January 12, 2011
Test Unrelated to Gates Visit, China Says
Source: The New York Times
One day after China staged a public first flight of its new stealth jet fighter, a counterpoint to a crucial visit by the American defense secretary, this nation’s state-run media insisted forcefully that the two events were little more than coincidence.
But there was no response to the clearly nettled Pentagon’s take on the flight: that the Chinese military had staged the test without informing President Hu Jintao, embarrassing him as he met with Defense Secretary Robert M. Gates in an effort to mend badly frayed relations between the two nations’ militaries.
As Mr. Gates ended his three-day visit to Beijing on Wednesday and flew to Japan for talks with top officials on North Korea, China’s official Xinhua news agency quoted unnamed Defense Ministry officials as saying that the test of the J-20 stealth fighter was “not targeted at any country or any specific objectives.”
The flight, from an aviation design institute in the central China city of Chengdu, was unrelated to Mr. Gates’s visit, the report said.
On the Web site of China’s Defense Ministry, a strongly worded essay urged the United States to “stop pointing fingers at the J-20” and recognize instead that its own deployment of naval and air forces around China posed a greater threat to peace between the two powers.
Mr. Gates had said at a Tuesday news conference here that Mr. Hu had assured him that the test was not timed to their meeting. Asked whether he believed that, Mr. Gates said only, “I take President Hu at his word.”
But Mr. Gates said on Wednesday that China’s civilian leadership, a group that included Mr. Hu, appeared surprised about the test when he asked about it, raising the question of whether Chinese military leaders had independently sought to undermine Mr. Gates’s visit, which was intended to build ties between the mutually suspicious American and Chinese militaries.
Mr. Gates acknowledged he had at times questioned the extent of civilian control over China’s military, a concern underscored by Tuesday’s surprise test. But he also said he believed that China’s political and military leaders were committed to improving relations. He did add a touch of skepticism, saying: “Are there those who have issues with it? Possibly, but I certainly didn’t meet them on my trip.”
Mr. Gates spoke favorably of his visit Wednesday morning to the headquarters of China’s strategic-missile command, the Second Artillery Corps, which rarely opens its doors to American officials. (Donald H. Rumsfeld visited the center as defense secretary in 2005.)
“There was a discussion of nuclear strategy and their overall approach to conflict,” Mr. Gates said, referring to China’s policy of not using nuclear weapons pre-emptively. “I felt like it was a pretty wide-ranging conversation, pretty open.”
He noted another example of progress, saying that the commander of China’s nuclear missile forces, Gen. Jing Zhiyuan, had accepted his invitation to visit the United States Strategic Command in Nebraska.

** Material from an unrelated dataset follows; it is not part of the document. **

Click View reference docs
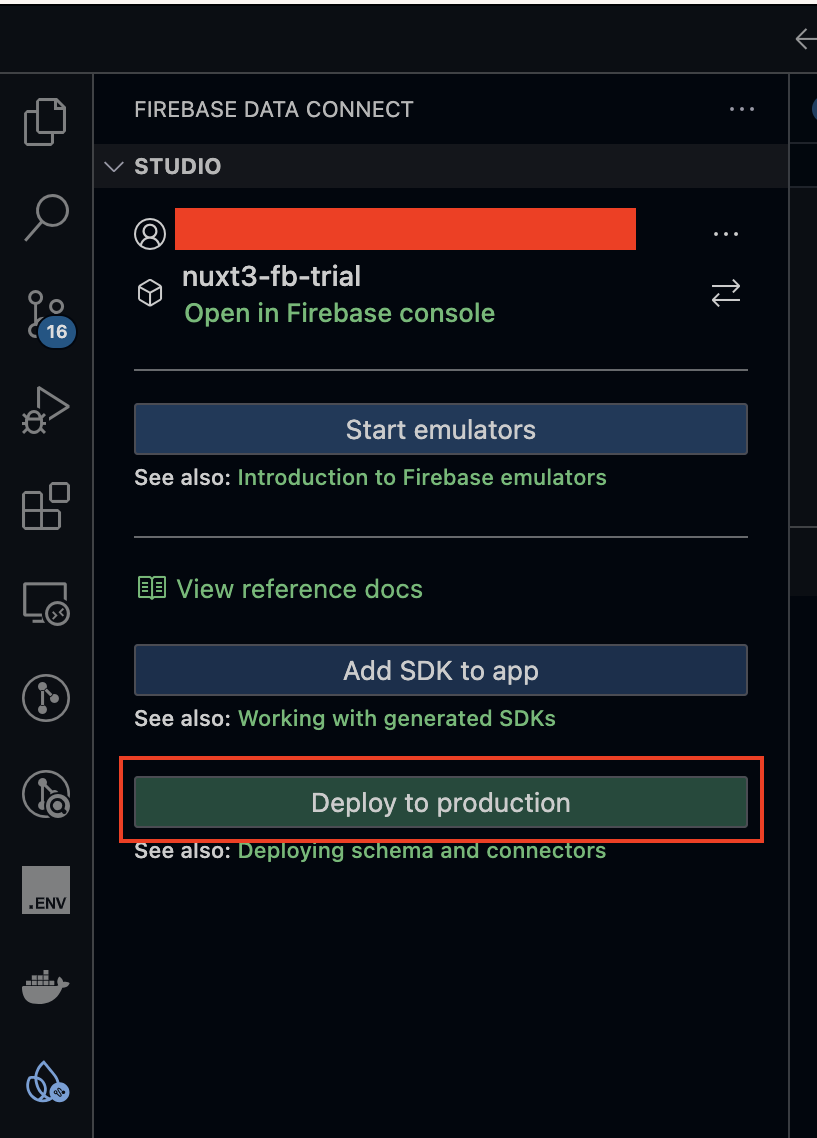Image resolution: width=817 pixels, height=1138 pixels. [x=298, y=588]
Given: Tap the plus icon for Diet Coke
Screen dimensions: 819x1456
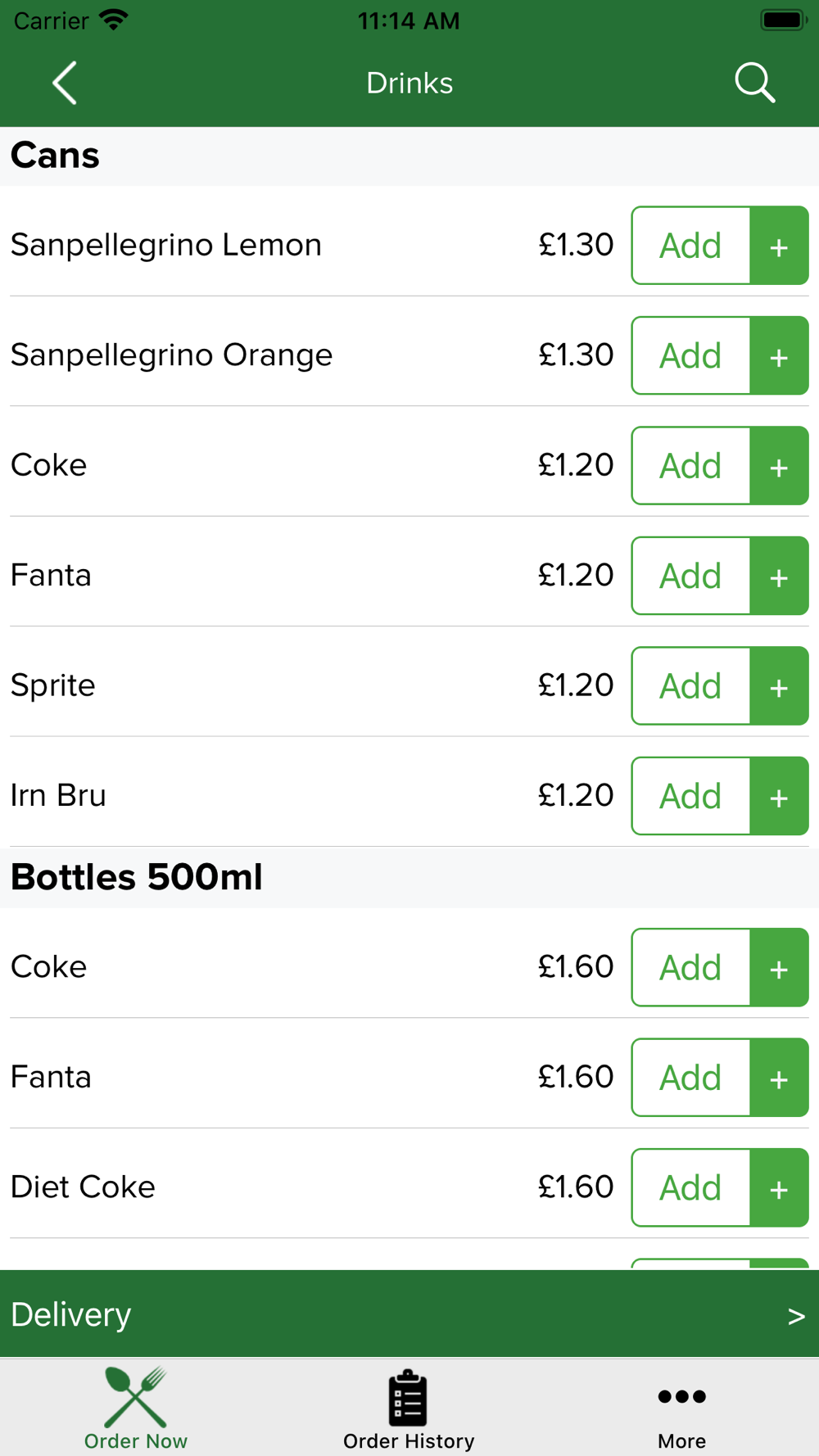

Still, the stealth fighter test cast a long shadow on the trip.
Some American experts on China’s military and leadership suggested that the test of the stealth jet might not be the slap to Mr. Gates that it perhaps appeared, and that Mr. Hu would not necessarily have been expected to know of it in any case.
China’s military aircraft development is run by local factories, and decisions on technical matters like test flights are decided less by political or military officials than by engineers, said Michael Swaine, an expert on Chinese security and foreign policy at the Carnegie Endowment for International Peace in Washington.
“At the very least, it’s possible, and some would argue it’s quite possible, that senior officials in the leadership did not know that this flight test would occur on this precise day,” Mr. Swaine said in a telephone interview.
Other analysts suggest that the extraordinary publicity surrounding the hitherto-secret jet, including its rollout at an easily monitored airstrip and a series of displays before visiting dignitaries, made it likely that the military was well aware that the aircraft’s first flight would coincide with Mr. Gates’s visit.
“China must be aware of the political signal being sent by these tests,” a second expert on China’s military, Abraham M. Denmark of the Center for New American Security in Washington, said in a telephone interview.
That said, Mr. Denmark added, it would not necessarily be surprising if Mr. Hu was unaware of the test’s precise timing.
American naval maneuvers and other significant acts are rigorously vetted by civilian experts in the National Security Council to ensure that a Pentagon action has no unintended effects on foreign policy. But no such clearance procedure exists in China, and Mr. Hu is far too busy to track every weapons test, Mr. Denmark said.
In Tokyo on Thursday, Mr. Gates held a news conference with Japan’s defense minister and said it was in the interest of the United States, Japan, South Korea and China for North Korea to “cease its belligerent behavior and its provocations.”
Michael Wines reported from Beijing, and Elisabeth Bumiller from Beijing and Tokyo.